### Exercise
Copy all of the material below word for word, keeping every line in its original order.
···
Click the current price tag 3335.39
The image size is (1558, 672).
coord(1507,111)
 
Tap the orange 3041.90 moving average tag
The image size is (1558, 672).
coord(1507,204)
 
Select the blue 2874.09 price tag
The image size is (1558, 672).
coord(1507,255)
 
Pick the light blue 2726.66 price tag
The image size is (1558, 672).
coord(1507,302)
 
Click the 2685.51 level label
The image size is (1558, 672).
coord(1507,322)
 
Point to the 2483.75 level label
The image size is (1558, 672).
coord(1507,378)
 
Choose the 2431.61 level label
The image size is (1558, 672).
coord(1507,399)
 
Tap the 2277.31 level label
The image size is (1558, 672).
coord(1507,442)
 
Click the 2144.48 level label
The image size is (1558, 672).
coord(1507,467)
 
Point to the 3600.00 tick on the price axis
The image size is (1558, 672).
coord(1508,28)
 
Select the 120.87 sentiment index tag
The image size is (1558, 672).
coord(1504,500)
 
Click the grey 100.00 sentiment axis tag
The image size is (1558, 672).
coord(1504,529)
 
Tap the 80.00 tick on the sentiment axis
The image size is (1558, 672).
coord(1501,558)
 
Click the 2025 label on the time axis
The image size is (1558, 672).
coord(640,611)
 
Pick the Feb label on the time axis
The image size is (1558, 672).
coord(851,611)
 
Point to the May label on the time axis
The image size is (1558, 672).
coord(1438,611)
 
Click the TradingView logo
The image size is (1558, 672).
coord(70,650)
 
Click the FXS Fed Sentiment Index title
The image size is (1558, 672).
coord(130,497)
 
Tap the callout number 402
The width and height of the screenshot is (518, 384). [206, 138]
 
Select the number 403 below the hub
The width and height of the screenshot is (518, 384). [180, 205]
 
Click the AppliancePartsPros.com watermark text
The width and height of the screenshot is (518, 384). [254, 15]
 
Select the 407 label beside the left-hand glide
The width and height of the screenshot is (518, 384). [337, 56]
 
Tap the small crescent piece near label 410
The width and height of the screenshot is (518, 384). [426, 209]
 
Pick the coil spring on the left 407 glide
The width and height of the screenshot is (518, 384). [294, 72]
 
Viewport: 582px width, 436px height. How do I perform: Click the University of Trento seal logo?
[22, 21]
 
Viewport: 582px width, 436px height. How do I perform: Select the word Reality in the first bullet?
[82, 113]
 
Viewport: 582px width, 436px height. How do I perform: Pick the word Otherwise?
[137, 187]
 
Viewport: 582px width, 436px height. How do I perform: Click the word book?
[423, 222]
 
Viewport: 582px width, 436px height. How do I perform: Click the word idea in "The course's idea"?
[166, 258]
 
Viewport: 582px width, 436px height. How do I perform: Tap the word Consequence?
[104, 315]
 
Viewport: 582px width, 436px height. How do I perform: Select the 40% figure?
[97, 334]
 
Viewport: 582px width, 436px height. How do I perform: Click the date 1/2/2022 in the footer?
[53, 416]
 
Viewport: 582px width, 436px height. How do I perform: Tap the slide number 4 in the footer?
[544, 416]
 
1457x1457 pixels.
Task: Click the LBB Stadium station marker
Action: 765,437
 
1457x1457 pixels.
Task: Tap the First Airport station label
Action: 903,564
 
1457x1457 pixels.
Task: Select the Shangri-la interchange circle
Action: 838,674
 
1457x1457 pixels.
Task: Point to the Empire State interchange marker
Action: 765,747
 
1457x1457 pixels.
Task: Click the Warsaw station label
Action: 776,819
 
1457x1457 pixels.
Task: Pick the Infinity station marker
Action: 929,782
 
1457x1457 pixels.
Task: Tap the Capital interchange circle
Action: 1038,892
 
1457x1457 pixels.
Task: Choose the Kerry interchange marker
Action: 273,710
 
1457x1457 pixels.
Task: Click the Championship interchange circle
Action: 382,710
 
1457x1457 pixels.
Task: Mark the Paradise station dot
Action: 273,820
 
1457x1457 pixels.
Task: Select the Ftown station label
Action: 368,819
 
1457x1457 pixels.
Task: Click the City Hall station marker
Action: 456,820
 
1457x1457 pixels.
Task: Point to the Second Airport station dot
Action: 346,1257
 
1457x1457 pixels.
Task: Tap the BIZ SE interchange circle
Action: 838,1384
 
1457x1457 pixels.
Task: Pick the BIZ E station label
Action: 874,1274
···
### Solution
Click the current price tag 3335.39
The image size is (1558, 672).
coord(1507,111)
 
Tap the orange 3041.90 moving average tag
The image size is (1558, 672).
coord(1507,204)
 
Select the blue 2874.09 price tag
The image size is (1558, 672).
coord(1507,255)
 
Pick the light blue 2726.66 price tag
The image size is (1558, 672).
coord(1507,302)
 
Click the 2685.51 level label
The image size is (1558, 672).
coord(1507,322)
 
Point to the 2483.75 level label
The image size is (1558, 672).
coord(1507,378)
 
Choose the 2431.61 level label
The image size is (1558, 672).
coord(1507,399)
 
Tap the 2277.31 level label
The image size is (1558, 672).
coord(1507,442)
 
Click the 2144.48 level label
The image size is (1558, 672).
coord(1507,467)
 
Point to the 3600.00 tick on the price axis
The image size is (1558, 672).
coord(1508,28)
 
Select the 120.87 sentiment index tag
The image size is (1558, 672).
coord(1504,500)
 
Click the grey 100.00 sentiment axis tag
The image size is (1558, 672).
coord(1504,529)
 
Tap the 80.00 tick on the sentiment axis
The image size is (1558, 672).
coord(1501,558)
 
Click the 2025 label on the time axis
The image size is (1558, 672).
coord(640,611)
 
Pick the Feb label on the time axis
The image size is (1558, 672).
coord(851,611)
 
Point to the May label on the time axis
The image size is (1558, 672).
coord(1438,611)
 
Click the TradingView logo
The image size is (1558, 672).
coord(70,650)
 
Click the FXS Fed Sentiment Index title
The image size is (1558, 672).
coord(130,497)
 
Tap the callout number 402
The width and height of the screenshot is (518, 384). [206, 138]
 
Select the number 403 below the hub
The width and height of the screenshot is (518, 384). [180, 205]
 
Click the AppliancePartsPros.com watermark text
The width and height of the screenshot is (518, 384). [254, 15]
 
Select the 407 label beside the left-hand glide
The width and height of the screenshot is (518, 384). [337, 56]
 
Tap the small crescent piece near label 410
The width and height of the screenshot is (518, 384). [426, 209]
 
Pick the coil spring on the left 407 glide
The width and height of the screenshot is (518, 384). [294, 72]
 
Viewport: 582px width, 436px height. How do I perform: Click the University of Trento seal logo?
[22, 21]
 
Viewport: 582px width, 436px height. How do I perform: Select the word Reality in the first bullet?
[82, 113]
 
Viewport: 582px width, 436px height. How do I perform: Pick the word Otherwise?
[137, 187]
 
Viewport: 582px width, 436px height. How do I perform: Click the word book?
[423, 222]
 
Viewport: 582px width, 436px height. How do I perform: Click the word idea in "The course's idea"?
[166, 258]
 
Viewport: 582px width, 436px height. How do I perform: Tap the word Consequence?
[104, 315]
 
Viewport: 582px width, 436px height. How do I perform: Select the 40% figure?
[97, 334]
 
Viewport: 582px width, 436px height. How do I perform: Click the date 1/2/2022 in the footer?
[53, 416]
 
Viewport: 582px width, 436px height. How do I perform: Tap the slide number 4 in the footer?
[544, 416]
 
1457x1457 pixels.
Task: Click the LBB Stadium station marker
Action: 765,437
 
1457x1457 pixels.
Task: Tap the First Airport station label
Action: 903,564
 
1457x1457 pixels.
Task: Select the Shangri-la interchange circle
Action: 838,674
 
1457x1457 pixels.
Task: Point to the Empire State interchange marker
Action: 765,747
 
1457x1457 pixels.
Task: Click the Warsaw station label
Action: 776,819
 
1457x1457 pixels.
Task: Pick the Infinity station marker
Action: 929,782
 
1457x1457 pixels.
Task: Tap the Capital interchange circle
Action: 1038,892
 
1457x1457 pixels.
Task: Choose the Kerry interchange marker
Action: 273,710
 
1457x1457 pixels.
Task: Click the Championship interchange circle
Action: 382,710
 
1457x1457 pixels.
Task: Mark the Paradise station dot
Action: 273,820
 
1457x1457 pixels.
Task: Select the Ftown station label
Action: 368,819
 
1457x1457 pixels.
Task: Click the City Hall station marker
Action: 456,820
 
1457x1457 pixels.
Task: Point to the Second Airport station dot
Action: 346,1257
 
1457x1457 pixels.
Task: Tap the BIZ SE interchange circle
Action: 838,1384
 
1457x1457 pixels.
Task: Pick the BIZ E station label
Action: 874,1274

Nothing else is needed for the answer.